**Rows for locating displayed items**
>>>
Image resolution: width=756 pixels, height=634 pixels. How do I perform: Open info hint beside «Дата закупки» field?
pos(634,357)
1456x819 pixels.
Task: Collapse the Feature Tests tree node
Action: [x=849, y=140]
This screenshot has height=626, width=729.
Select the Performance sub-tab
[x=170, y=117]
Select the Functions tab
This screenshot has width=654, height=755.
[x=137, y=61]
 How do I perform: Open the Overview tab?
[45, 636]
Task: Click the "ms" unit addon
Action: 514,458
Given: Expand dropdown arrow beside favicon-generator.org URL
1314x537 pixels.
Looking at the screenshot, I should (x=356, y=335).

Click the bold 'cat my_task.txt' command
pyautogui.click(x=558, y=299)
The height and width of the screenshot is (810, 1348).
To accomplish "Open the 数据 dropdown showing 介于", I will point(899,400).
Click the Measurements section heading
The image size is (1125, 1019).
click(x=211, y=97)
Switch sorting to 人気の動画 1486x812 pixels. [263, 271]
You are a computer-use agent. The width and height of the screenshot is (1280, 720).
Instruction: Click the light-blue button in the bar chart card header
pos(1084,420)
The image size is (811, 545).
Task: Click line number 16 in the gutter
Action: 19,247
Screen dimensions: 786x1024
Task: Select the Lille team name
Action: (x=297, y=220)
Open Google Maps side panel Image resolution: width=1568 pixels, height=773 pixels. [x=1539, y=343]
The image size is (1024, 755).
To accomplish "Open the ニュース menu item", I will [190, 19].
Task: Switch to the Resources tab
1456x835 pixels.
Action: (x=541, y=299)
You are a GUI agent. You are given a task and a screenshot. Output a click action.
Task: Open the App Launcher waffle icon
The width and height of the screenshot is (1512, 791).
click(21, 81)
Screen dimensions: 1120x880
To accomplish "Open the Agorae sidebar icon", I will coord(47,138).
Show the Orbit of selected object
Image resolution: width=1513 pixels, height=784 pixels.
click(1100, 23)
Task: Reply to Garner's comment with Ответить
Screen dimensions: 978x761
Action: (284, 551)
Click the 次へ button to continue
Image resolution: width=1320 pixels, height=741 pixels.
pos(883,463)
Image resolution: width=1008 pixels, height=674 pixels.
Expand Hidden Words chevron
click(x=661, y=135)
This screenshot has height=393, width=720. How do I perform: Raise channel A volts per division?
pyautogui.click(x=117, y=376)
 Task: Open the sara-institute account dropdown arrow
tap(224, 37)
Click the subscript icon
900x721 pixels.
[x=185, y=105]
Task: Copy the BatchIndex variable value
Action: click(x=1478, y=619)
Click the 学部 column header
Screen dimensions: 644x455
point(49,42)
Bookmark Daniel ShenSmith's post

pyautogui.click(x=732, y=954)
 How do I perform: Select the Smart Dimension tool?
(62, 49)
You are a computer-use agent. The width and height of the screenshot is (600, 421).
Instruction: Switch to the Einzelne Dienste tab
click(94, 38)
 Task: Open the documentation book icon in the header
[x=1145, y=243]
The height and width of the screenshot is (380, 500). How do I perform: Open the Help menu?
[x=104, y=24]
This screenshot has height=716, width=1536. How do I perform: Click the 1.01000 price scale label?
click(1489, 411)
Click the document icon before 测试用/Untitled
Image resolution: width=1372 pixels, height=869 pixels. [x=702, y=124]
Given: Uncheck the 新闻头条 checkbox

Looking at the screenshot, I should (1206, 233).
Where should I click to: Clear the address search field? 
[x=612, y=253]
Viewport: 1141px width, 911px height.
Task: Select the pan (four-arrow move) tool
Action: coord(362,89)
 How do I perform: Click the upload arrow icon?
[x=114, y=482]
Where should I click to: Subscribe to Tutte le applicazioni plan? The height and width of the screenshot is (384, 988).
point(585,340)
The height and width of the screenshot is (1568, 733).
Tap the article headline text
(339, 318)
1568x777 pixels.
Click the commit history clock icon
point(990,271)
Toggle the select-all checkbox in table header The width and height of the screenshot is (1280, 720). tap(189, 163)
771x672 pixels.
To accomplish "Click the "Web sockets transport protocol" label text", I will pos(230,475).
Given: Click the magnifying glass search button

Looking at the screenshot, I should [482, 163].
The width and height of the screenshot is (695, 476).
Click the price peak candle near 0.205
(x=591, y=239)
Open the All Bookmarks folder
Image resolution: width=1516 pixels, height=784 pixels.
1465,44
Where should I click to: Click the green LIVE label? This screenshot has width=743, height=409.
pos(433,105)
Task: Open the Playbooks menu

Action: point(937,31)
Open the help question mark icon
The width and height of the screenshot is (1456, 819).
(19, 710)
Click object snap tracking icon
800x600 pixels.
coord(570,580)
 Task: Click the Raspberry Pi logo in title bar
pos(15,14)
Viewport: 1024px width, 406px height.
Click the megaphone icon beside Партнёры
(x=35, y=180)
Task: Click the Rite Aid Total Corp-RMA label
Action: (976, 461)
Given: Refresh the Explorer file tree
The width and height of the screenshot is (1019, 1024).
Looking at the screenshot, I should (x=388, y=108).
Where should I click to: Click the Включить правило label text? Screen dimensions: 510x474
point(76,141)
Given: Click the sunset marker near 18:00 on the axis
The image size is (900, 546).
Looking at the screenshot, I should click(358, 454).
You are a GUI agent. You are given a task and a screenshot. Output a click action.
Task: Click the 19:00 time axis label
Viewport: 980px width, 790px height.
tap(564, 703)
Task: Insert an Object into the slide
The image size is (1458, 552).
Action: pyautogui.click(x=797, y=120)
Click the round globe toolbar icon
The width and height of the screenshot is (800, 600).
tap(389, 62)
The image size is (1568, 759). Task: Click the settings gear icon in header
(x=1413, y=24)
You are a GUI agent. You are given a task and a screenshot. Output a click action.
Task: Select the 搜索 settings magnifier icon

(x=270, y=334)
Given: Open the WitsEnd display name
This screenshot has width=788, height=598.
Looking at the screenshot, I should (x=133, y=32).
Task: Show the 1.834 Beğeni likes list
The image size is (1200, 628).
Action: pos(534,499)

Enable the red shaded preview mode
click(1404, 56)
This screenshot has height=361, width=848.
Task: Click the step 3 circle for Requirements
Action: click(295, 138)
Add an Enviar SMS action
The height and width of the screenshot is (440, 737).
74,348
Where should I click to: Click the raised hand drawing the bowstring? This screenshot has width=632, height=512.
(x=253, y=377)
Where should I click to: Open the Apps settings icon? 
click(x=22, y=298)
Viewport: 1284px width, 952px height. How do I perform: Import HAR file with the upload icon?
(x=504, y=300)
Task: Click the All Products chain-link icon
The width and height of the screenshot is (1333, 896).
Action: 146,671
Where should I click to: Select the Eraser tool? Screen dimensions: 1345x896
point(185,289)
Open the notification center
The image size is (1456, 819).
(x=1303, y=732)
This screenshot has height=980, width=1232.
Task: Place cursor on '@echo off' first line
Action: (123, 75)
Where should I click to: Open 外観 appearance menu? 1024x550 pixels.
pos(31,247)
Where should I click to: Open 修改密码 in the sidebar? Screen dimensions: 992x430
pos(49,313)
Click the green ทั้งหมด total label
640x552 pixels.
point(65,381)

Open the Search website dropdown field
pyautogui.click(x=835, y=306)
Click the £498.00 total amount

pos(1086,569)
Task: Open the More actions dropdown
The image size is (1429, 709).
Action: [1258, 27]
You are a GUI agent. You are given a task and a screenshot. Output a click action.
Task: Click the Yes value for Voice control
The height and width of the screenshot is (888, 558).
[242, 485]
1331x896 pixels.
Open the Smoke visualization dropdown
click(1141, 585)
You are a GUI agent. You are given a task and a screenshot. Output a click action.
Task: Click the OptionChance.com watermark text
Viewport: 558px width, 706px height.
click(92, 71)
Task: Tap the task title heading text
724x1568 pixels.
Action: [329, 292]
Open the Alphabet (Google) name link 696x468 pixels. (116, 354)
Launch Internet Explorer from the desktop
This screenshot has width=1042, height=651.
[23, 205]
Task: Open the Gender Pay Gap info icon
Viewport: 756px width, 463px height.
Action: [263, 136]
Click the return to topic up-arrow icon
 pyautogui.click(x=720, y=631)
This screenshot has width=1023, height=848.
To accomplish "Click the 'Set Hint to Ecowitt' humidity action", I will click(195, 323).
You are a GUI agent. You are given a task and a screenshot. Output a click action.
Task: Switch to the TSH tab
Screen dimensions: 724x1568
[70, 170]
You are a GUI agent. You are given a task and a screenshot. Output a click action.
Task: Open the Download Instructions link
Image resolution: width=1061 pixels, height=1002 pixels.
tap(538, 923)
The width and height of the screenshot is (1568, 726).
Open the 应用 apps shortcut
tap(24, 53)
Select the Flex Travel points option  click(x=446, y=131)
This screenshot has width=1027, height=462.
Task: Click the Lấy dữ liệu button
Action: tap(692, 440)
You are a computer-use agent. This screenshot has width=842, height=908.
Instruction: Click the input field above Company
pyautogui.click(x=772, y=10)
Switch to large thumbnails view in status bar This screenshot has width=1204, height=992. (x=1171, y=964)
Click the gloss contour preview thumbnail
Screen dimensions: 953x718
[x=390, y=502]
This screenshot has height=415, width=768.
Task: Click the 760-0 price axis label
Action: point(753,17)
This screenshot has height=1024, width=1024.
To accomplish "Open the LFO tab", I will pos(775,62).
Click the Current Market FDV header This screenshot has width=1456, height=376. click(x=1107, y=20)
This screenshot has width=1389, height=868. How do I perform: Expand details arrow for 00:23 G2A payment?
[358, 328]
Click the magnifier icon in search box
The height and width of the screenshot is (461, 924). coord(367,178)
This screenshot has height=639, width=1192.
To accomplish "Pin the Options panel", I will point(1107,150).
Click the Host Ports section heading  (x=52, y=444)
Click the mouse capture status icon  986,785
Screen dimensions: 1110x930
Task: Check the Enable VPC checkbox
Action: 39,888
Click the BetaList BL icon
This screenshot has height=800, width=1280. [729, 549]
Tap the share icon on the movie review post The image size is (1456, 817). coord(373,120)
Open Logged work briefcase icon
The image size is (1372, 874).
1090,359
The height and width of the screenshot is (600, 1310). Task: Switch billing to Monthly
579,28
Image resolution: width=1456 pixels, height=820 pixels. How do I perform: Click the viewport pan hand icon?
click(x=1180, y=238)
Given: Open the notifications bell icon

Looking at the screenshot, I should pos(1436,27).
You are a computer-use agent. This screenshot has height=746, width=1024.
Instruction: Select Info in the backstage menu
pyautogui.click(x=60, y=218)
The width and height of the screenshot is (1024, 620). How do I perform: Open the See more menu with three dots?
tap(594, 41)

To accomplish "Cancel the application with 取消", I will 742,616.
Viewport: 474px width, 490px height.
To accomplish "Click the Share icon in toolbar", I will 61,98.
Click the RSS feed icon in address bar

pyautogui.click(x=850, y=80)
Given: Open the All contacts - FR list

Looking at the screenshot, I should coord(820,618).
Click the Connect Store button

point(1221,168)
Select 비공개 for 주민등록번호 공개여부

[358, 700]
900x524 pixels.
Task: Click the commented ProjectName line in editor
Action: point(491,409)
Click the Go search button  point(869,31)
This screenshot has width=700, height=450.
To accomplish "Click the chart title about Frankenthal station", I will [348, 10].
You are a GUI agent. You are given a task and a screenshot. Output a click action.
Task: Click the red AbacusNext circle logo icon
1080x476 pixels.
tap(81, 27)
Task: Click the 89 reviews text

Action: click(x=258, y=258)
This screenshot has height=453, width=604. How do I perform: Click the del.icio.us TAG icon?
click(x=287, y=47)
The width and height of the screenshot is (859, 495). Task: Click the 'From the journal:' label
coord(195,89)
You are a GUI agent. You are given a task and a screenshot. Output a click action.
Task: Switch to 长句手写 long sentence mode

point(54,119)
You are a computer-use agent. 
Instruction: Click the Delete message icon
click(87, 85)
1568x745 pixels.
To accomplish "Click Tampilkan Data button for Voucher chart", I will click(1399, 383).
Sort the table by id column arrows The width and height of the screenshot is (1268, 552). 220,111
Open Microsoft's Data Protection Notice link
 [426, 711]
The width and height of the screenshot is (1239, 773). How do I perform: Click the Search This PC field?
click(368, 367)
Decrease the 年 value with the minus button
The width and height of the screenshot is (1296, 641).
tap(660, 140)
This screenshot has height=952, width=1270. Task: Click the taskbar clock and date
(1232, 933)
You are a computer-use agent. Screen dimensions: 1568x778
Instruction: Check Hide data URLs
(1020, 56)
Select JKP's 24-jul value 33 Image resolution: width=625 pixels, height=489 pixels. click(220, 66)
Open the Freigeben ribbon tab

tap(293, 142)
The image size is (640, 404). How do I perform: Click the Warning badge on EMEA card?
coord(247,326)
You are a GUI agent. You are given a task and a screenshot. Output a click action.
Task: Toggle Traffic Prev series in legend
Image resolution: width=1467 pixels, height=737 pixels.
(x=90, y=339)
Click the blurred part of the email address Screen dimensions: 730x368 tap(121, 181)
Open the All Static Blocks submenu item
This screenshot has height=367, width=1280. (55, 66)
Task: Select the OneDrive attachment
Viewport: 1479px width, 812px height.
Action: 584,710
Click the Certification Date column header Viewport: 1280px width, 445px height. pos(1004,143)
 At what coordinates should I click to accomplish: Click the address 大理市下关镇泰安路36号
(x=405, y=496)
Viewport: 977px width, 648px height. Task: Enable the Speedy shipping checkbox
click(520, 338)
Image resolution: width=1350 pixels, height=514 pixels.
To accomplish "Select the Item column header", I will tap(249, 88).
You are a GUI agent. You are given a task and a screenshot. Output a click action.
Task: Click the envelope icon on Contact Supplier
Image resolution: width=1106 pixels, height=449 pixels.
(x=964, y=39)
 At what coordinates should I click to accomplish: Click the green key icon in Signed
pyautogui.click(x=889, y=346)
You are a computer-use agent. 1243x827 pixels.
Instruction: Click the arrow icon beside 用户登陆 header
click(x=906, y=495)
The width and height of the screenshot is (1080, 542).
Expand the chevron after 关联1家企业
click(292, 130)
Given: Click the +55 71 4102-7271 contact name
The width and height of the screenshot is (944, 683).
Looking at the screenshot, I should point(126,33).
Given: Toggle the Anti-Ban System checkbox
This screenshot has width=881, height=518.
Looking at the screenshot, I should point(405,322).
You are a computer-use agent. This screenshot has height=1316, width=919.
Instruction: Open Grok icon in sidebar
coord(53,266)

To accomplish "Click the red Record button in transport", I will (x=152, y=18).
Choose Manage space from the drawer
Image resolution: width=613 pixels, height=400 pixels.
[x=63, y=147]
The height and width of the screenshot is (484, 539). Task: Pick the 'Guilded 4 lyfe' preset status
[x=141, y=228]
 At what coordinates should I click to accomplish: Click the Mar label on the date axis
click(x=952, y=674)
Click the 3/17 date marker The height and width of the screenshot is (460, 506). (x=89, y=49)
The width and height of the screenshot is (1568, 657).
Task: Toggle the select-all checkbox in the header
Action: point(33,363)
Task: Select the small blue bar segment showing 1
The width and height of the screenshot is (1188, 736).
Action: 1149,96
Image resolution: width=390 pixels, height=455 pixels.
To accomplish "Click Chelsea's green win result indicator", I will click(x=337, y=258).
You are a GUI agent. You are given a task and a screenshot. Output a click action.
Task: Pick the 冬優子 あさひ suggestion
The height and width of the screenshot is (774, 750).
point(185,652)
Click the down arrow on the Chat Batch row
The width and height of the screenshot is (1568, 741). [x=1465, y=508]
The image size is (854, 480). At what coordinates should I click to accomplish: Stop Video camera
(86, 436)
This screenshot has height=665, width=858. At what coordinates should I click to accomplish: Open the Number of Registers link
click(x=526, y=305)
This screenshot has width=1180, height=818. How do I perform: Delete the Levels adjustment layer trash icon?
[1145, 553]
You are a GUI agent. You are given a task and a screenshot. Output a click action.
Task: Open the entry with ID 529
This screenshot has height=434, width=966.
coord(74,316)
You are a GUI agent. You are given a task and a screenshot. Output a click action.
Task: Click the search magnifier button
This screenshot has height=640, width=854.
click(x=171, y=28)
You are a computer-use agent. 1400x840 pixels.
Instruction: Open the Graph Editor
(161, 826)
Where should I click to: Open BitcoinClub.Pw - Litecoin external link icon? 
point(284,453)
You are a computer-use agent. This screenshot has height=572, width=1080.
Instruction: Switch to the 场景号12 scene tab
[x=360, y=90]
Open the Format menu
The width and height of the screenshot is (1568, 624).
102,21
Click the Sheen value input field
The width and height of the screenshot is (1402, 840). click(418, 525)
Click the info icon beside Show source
<<<
**What is being asked**
Reproduce verbatim the rows from the line containing "Task: Tap the task title heading text" through the line containing "will click(195, 323).", both included.

**Answer to the task**
Task: Tap the task title heading text
724x1568 pixels.
Action: [329, 292]
Open the Alphabet (Google) name link 696x468 pixels. (116, 354)
Launch Internet Explorer from the desktop
This screenshot has width=1042, height=651.
[23, 205]
Task: Open the Gender Pay Gap info icon
Viewport: 756px width, 463px height.
Action: [263, 136]
Click the return to topic up-arrow icon
 pyautogui.click(x=720, y=631)
This screenshot has width=1023, height=848.
To accomplish "Click the 'Set Hint to Ecowitt' humidity action", I will click(195, 323).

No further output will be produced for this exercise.